Extracted data entries:
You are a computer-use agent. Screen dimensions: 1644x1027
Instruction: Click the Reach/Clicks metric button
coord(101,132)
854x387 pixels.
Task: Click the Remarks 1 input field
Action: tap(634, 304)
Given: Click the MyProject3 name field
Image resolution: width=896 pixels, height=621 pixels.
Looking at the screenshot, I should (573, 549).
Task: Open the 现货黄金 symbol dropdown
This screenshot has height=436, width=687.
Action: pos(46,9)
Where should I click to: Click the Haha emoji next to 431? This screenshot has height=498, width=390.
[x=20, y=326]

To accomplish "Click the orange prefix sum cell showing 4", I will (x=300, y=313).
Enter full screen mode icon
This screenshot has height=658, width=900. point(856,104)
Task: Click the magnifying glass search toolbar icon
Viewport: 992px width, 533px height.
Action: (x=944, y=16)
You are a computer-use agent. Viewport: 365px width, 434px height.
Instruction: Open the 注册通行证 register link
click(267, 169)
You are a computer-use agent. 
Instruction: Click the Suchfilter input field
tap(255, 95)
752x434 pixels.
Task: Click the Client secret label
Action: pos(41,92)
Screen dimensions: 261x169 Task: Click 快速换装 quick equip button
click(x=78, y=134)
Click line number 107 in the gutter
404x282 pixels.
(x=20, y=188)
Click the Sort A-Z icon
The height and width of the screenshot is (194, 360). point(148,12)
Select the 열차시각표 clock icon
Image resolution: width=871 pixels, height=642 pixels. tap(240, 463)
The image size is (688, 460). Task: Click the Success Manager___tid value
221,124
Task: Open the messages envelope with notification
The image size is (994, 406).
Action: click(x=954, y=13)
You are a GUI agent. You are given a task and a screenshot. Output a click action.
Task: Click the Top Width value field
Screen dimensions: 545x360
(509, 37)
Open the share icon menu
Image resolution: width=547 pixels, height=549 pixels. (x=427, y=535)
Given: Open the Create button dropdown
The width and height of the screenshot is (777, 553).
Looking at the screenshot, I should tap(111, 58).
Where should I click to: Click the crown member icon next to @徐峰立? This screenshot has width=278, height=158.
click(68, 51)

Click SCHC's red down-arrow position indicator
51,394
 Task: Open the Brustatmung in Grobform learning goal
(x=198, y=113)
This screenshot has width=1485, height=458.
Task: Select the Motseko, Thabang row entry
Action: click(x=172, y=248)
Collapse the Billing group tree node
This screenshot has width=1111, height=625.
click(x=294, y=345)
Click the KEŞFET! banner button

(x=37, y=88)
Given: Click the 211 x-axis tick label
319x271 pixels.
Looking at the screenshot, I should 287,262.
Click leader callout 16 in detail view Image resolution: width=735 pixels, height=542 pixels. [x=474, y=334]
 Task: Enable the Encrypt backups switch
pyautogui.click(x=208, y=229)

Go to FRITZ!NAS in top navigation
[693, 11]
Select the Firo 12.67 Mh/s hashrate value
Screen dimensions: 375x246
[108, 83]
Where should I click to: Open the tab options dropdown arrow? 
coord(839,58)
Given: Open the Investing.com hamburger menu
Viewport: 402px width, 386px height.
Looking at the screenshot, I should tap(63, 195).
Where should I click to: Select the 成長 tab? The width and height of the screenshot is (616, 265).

Task description: Reproduce the entries from the line with "Task: Enable the Encrypt backups switch" through the end of the entries, swapping "hamburger menu" for "navigation menu" and leaving everything else unchanged.

Response:
 Task: Enable the Encrypt backups switch
pyautogui.click(x=208, y=229)

Go to FRITZ!NAS in top navigation
[693, 11]
Select the Firo 12.67 Mh/s hashrate value
Screen dimensions: 375x246
[108, 83]
Where should I click to: Open the tab options dropdown arrow? 
coord(839,58)
Given: Open the Investing.com navigation menu
Viewport: 402px width, 386px height.
Looking at the screenshot, I should tap(63, 195).
Where should I click to: Select the 成長 tab? The width and height of the screenshot is (616, 265).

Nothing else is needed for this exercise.